$35 all you can drink last night. Friend 1 woke up in a hotel lounge, friend 2 pissed himself and woke up wearing friend 1's spare pants, and my toilet indicates I threw up extensively.
I could of sworn you were praying in the strip club.
the bruise you left on my ass looks like africa. the other just looks like a hand.
I get hit on by the prison guards every time i go to see him. Seriously.
Smoked before work and just remembered i left pringles in my desk last time i was high. SCORE
Just puked off the 5th floor onto a car windshield. This is my life and I'm proud of it.
I love you. We're gonna celebrate your 21st by putting people in duct tape bikinis and pushing them down tequila slip and slides
I didn't have the heart to tell him that the reason my vagina was so "prelubricated" was because I had just had another gentleman caller an hour earlier. So, when he commented about how turned on I appeared, I just went with it.
I just looked at your pics on Facebook....there was cake? Where the fuck was I!?

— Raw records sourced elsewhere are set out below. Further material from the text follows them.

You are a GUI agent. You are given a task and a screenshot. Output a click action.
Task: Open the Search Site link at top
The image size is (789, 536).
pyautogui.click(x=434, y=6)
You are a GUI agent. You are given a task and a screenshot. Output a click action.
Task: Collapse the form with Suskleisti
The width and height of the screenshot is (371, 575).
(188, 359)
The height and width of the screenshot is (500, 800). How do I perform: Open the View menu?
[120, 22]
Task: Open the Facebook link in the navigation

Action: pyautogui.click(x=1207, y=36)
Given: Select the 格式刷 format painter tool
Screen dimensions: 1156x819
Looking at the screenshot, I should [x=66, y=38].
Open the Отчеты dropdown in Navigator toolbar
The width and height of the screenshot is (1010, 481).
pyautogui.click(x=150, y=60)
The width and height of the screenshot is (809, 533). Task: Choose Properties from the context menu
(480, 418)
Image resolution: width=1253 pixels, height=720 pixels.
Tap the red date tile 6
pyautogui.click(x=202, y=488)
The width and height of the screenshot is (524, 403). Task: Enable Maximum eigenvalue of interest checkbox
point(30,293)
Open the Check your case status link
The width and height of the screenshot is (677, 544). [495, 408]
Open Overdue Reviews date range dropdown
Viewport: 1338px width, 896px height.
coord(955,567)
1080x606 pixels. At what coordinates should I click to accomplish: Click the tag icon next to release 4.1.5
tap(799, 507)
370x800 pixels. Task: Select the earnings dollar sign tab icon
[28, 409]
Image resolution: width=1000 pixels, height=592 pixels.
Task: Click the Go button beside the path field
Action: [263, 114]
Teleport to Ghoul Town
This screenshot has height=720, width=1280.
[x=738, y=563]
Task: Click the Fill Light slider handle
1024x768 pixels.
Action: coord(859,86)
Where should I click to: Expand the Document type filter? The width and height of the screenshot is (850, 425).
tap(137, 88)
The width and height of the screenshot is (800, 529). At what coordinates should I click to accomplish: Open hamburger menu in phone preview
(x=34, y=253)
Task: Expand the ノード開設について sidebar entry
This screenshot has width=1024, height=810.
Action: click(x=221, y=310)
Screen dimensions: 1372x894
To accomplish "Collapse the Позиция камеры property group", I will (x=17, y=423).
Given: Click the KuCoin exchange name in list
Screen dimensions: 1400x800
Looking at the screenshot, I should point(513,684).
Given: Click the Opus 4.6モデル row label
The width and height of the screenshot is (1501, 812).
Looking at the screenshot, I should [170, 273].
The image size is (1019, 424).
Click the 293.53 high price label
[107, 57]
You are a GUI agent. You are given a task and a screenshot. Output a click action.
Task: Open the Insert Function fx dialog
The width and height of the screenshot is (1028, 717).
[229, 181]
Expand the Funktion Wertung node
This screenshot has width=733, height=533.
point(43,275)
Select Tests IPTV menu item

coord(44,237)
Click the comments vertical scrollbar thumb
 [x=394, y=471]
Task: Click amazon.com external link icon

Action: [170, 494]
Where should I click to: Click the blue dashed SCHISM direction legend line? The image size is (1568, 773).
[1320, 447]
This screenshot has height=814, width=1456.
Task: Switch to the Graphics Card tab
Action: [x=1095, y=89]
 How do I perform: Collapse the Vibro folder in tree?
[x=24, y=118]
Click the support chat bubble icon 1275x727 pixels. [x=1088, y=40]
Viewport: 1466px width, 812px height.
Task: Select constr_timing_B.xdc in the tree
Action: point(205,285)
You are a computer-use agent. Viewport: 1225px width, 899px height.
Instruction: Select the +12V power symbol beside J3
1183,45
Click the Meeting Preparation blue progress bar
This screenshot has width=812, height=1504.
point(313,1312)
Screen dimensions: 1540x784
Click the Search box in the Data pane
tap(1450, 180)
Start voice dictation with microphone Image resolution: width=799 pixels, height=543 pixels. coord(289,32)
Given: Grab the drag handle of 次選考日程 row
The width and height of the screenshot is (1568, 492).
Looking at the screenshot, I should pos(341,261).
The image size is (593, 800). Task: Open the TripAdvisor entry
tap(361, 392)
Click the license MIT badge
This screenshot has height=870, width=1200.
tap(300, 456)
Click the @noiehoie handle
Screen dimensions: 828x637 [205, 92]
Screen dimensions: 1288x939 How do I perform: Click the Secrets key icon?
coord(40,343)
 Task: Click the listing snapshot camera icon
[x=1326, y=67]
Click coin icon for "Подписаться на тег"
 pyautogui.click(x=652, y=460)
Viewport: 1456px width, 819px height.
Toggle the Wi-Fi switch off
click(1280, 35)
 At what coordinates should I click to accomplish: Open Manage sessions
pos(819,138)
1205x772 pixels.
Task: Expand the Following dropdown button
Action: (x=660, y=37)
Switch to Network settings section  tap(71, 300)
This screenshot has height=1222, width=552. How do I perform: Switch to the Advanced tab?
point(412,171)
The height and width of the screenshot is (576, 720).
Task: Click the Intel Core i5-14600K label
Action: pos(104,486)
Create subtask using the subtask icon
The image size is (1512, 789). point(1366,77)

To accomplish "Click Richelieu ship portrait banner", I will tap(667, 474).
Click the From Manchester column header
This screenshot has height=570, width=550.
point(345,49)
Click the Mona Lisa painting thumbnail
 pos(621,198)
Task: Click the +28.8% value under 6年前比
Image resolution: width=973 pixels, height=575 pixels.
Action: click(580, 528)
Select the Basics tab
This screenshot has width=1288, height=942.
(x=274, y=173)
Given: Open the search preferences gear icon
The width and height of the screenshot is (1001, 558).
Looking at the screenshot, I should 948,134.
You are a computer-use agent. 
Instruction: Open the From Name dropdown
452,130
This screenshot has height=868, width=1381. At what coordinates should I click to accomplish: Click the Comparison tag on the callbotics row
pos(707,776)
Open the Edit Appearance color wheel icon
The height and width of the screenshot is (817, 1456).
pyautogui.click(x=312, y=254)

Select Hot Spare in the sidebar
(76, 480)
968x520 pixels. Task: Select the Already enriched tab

I have stickers all over my boobs and a lump the size of china on my forehead. today has not been good.
just passed my midterm while getting a blow job. i love going to school online
Can you repeat that, but with context?
...and if you can get the necessary ingredients to make the Buffalo Chicken Melt, I will latch forever at your Teat of Justice.
I thought i was doing pretty well but I walked into my first class and everyone on my side of the room immediately asked how drunk and high I was
Gov of Georgia is going to allow massage therapists to return to work.
Gives a new meaning to 'Happy Endings'.